Thursday, March 05, 2009

A Letter To The Community...

Ewithai Wongithe! All My Relatives!

Good Morning to each of you! I am forwarding a message that I received today about the National Day of Action for Water in Canada on Monday, April 13, 2009. This event is being co-hosted by the Native Women's Association of Canada in support of the Mother Earth Water Walk started by Grandmother Josephine Mondamin.

The message I would also like each of you to consider here is this: What can each of us do to support this effort in our own communities and in Nebraska?

There is a lot of concern at this time for the contaminated water problem on the Omaha Indian Reservation here in Nebraska. Many families are effected by the contamination such that there are unable to drink any water from their taps out of fear of the E-coli bacteria. This has been on-going for the past several months.

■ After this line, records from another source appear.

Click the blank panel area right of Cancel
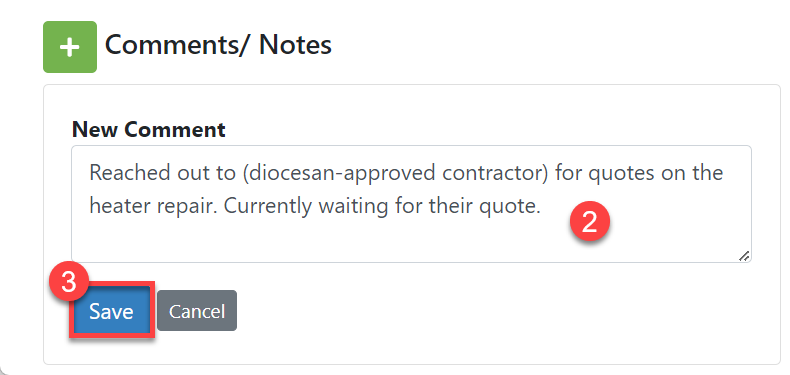790x375 pixels. 504,311
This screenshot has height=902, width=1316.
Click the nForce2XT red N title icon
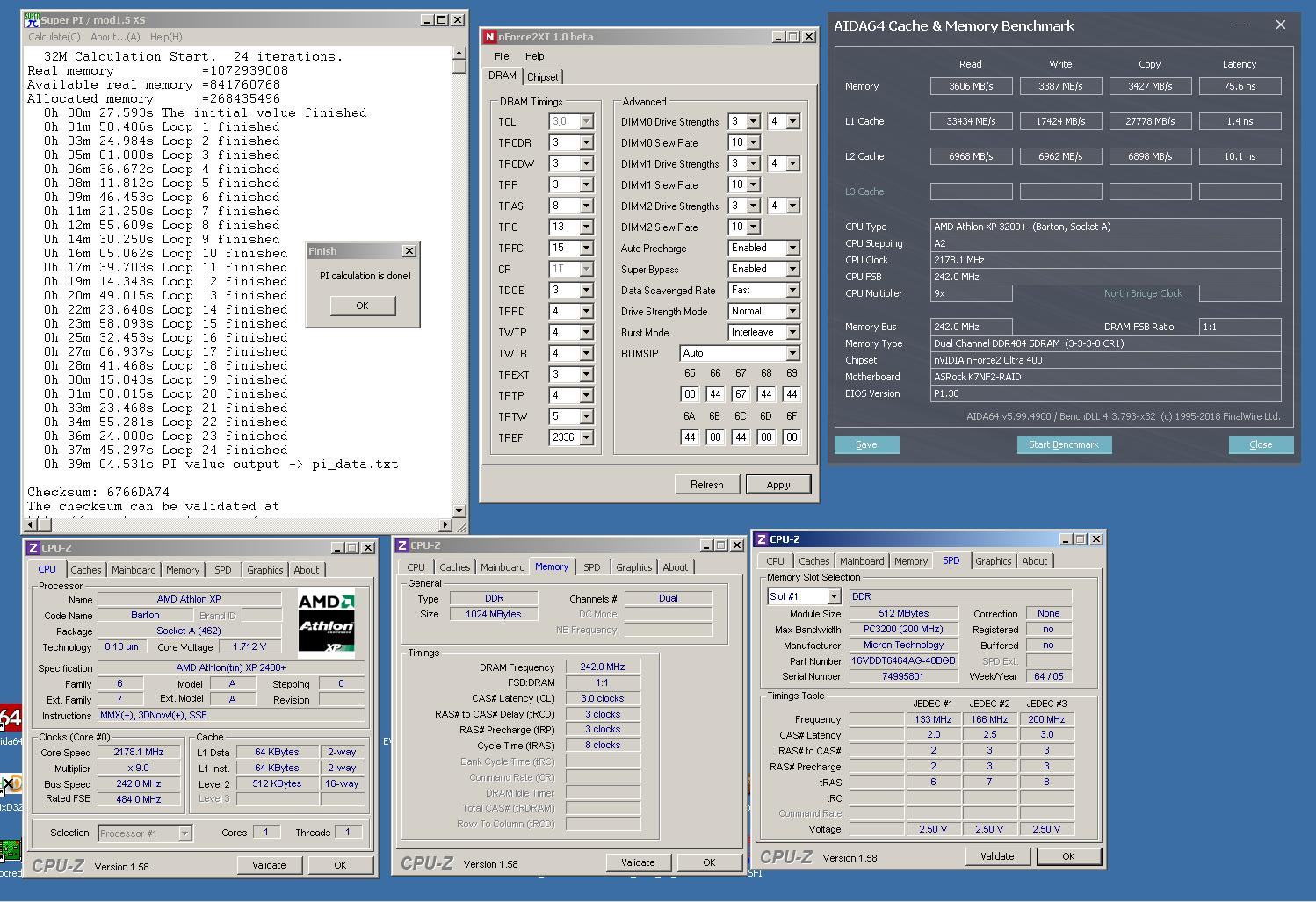point(489,37)
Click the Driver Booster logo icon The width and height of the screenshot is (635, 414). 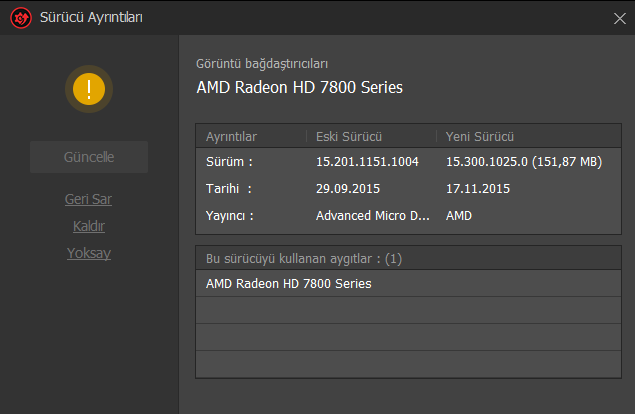tap(21, 18)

I visited my mother two days ago and saw the situation first hand. She has been drinking bottled water from the one gallon plastic jugs that have been provided by the Omaha Tribe, which is a very good thing. But I am still concerned about the water in those plastic jugs after all the training I've been through last year on bottled water contaminants.

We are all busy, I know, and we must all pick our battles each day as we arise for work. Yet, in this work, is there room to help support an effort that will shed light upon an on-going battle to have safe drinking water in our Native communities?

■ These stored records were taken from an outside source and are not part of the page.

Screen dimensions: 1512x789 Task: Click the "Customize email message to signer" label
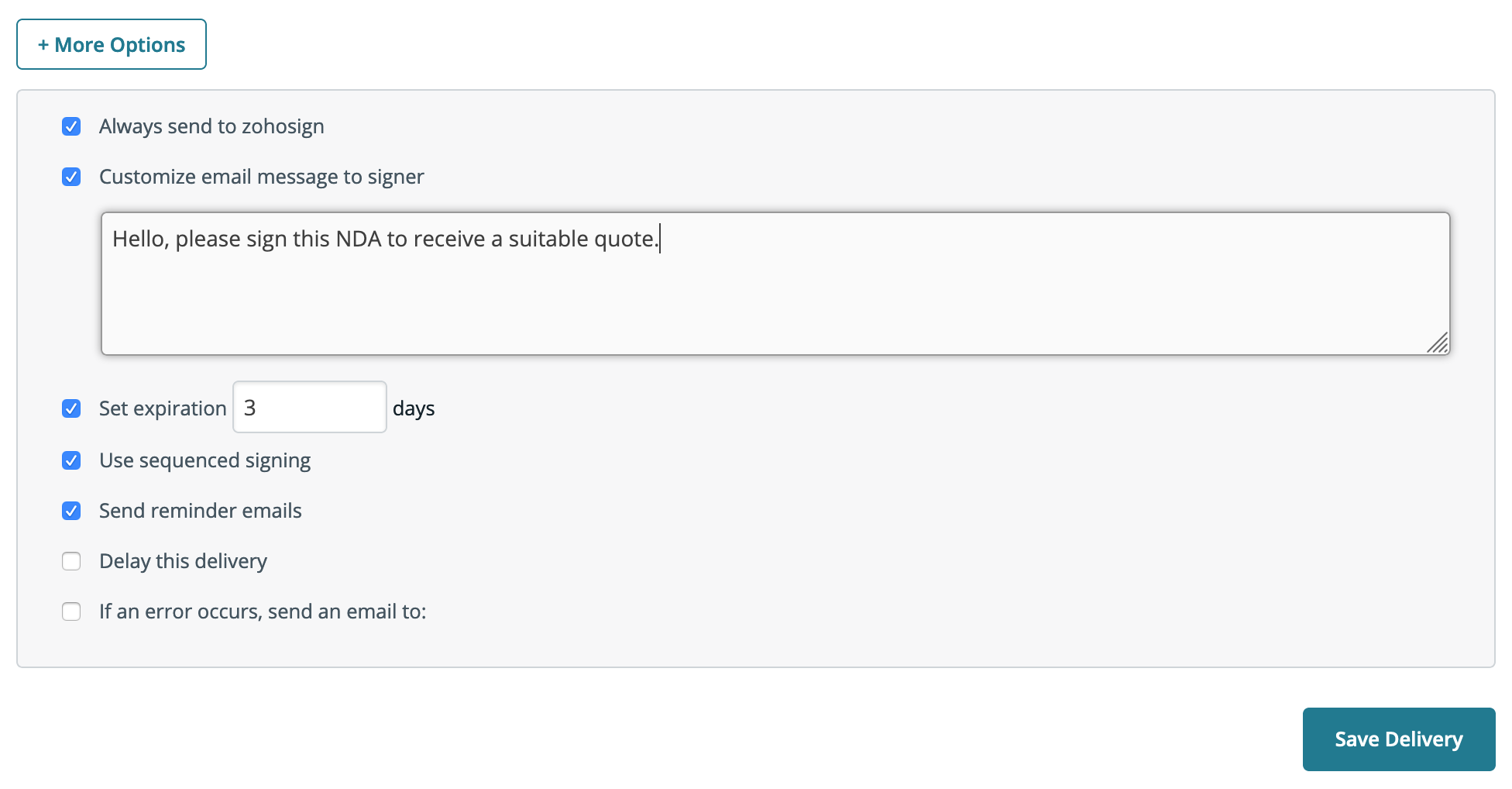(x=262, y=177)
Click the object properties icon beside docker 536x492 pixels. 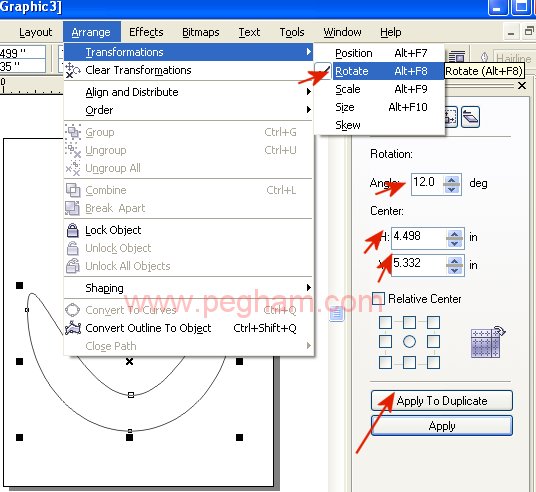point(336,313)
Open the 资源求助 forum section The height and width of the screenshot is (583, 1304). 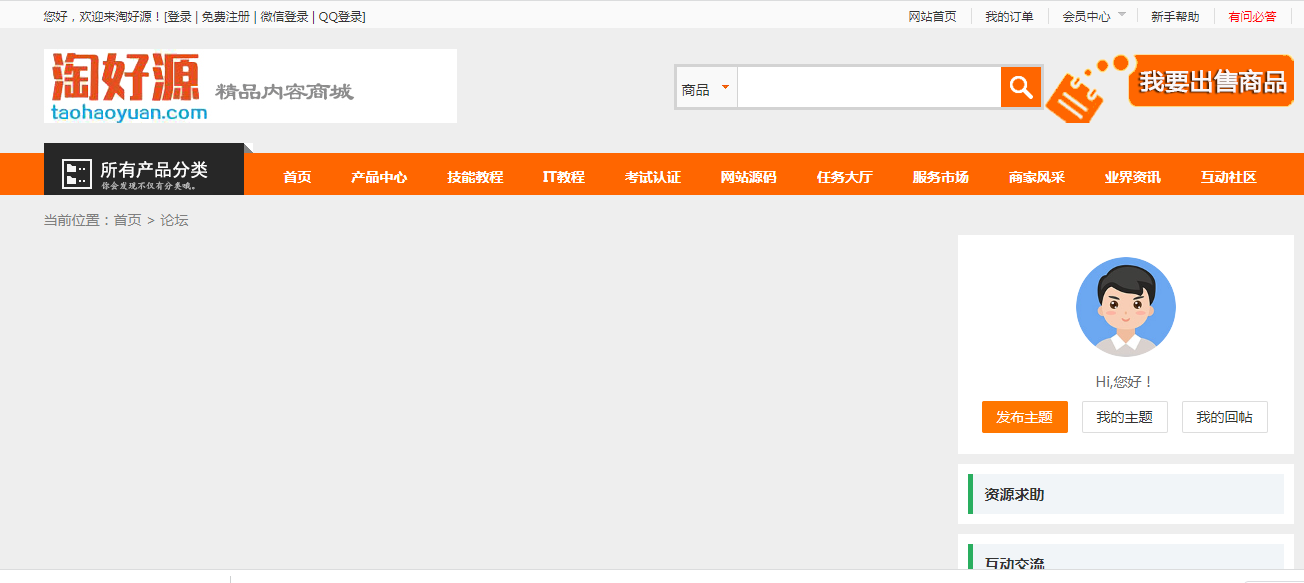coord(1014,494)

I propose that we sponsor a Water Walk here in Nebraska not only to show support for our sisters in Canada but to also bring attention to what is happening right in our own backyards. I have heard that it takes a single drop to start a wave...

Contact me via email if you have any more questions! Wibthahon! Thank you!

Ewithai Wongithe! All My Relations!

- Renee

1 comment:

MKotyk88 said...

I grew up right next to the Susquehanna River in what is called Wyoming Valley Pennsylvania. Centuries ago, the Susquehannock, the Lenni Lenape and some of the Iroquois Confederacy used to live here. The Shawnee traded here. The river was their livelihood. It was teaming with fish and was used for drinking and bathing. When whites took over the river, it has been poisoned. You don't dare drink the water or eat the fish from it. Junk washes up upon it's shores. The Susquehanna is one of the oldest rivers on Turtle Island. If we destroy our water, mankind will die not long after.